[Trecho da fonte]
* * * * * * * * *
SAÚDE

Por uma estratégia com mais “saúde”

Flávio Battaglia e Paloma Rubinato Perez
Por uma estratégia com mais “saúde”
Como gestores de hospitais precisam pensar, estruturar e desdobrar a estratégia para entregar um cuidado mais coordenado e integrado, fortalecendo o papel da gestão na área da saúde

A elaboração e o desdobramento da estratégia são assuntos recentes nos hospitais brasileiros. Embora representem conceitos cada vez mais disseminados e discutidos, ainda estamos em estágio inicial de aplicação prática e evolução. Algumas instituições já revelam maior maturidade, é verdade, mas são exceções. Infelizmente, pouquíssimas organizações do setor de saúde contam com planos robustos e sustentáveis no longo prazo. E, mesmo essas, demonstram enormes dificuldades no desdobramento, na implementação e no acompanhamento da estratégia.

Ao longo dos últimos 15 anos, temos apoiado diretamente a transformação de diversos hospitais e clínicas médicas no Brasil e no exterior. E desenvolver a gestão da estratégia, da formulação ao gerenciamento diário, tem sido um dos desafios mais interessantes e promissores. Revitalizar a gestão talvez seja um dos únicos caminhos viáveis para alcançarmos novos patamares de segurança, qualidade e custos na área da saúde. Os recursos vão continuar escassos, a demanda vai continuar aumentando, e os preços dos insumos, também.

Se não formos capazes de aperfeiçoar processos e reduzir drasticamente os desperdícios, não será difícil prever o final da história. Buscando contribuir nesse sentido, elencamos algumas características que precisam estar reunidas para que a gestão da estratégia tenha sua efetividade aumentada. Trata-se de elementos fundamentais que fomos identificando enquanto ajudávamos as organizações a buscarem novos patamares de desempenho.

Um primeiro ponto a se destacar é que a gestão da estratégia feita da maneira lean coloca, verdadeiramente, o paciente como centro do cuidado. Lean começa com a definição precisa de quem é o cliente e o que é valor para ele.  Ou seja, tudo o que for pensado, planejado e executado precisa ter como foco único e essencial aperfeiçoar a entrega de valor associada à experiência do paciente.
* * * * * * * * *
[Linhas de dados]
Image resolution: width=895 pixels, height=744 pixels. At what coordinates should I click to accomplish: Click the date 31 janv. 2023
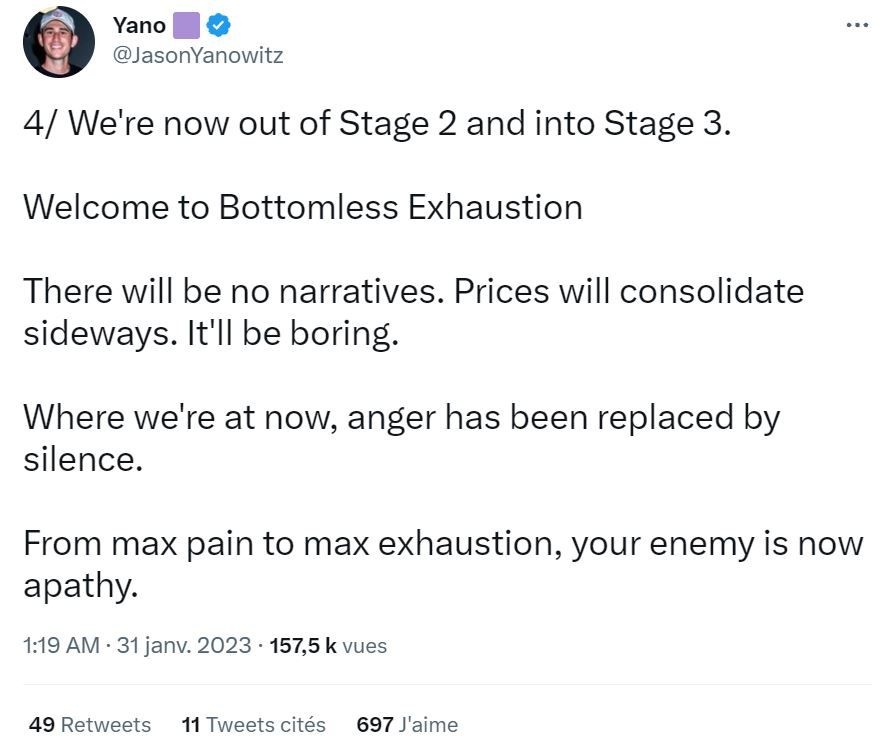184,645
* * * * * * * * *
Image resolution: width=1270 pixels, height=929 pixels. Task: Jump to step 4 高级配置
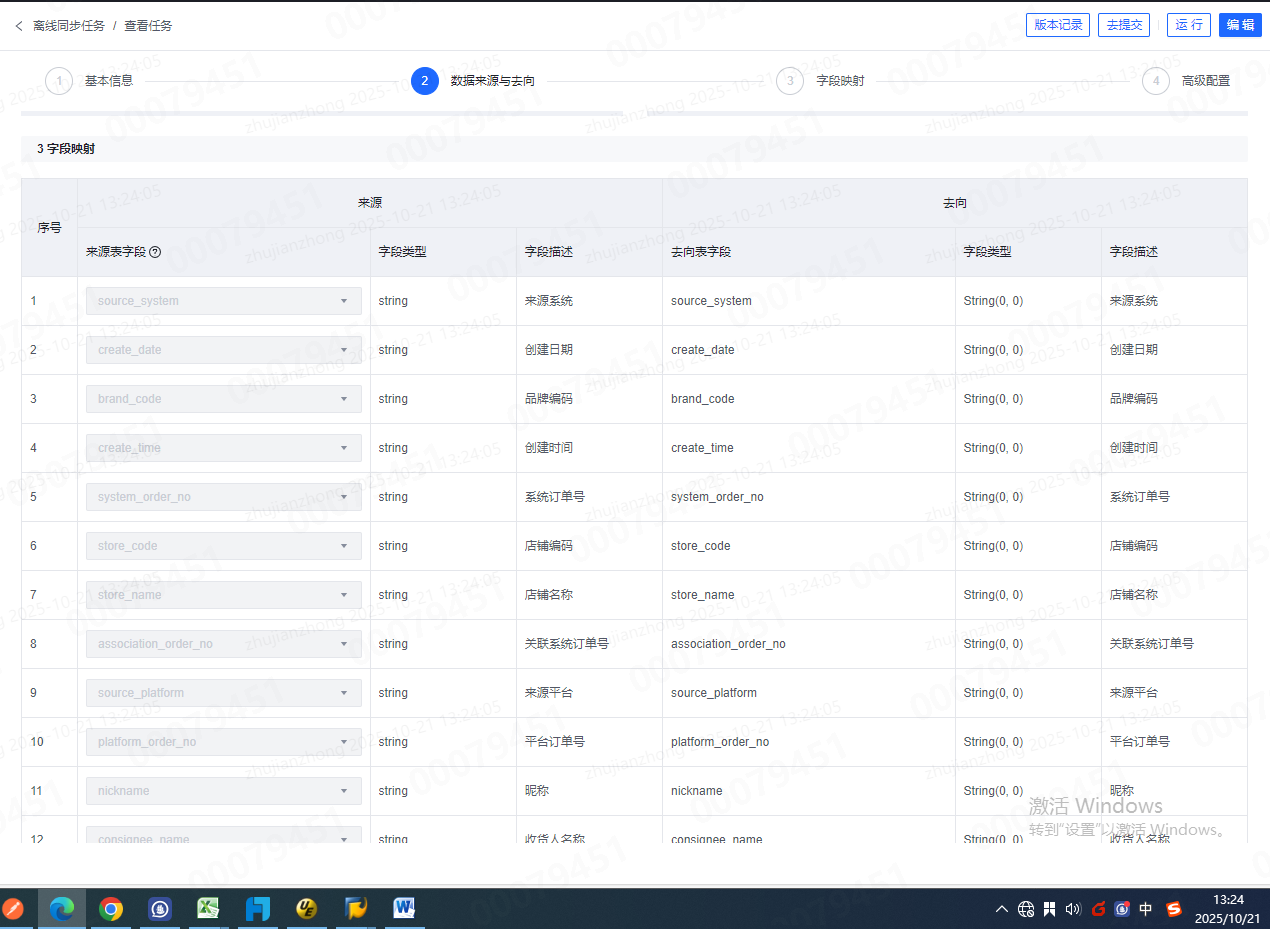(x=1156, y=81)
* * * * * * * * *
[Enunciado da tarefa] No texto sobre estratégia em hospitais, com o que o lean começa? As linhas não têm relação com o texto sobre estratégia em hospitais.

[Solução do problema] Com a definição precisa de quem é o cliente e o que é valor para ele.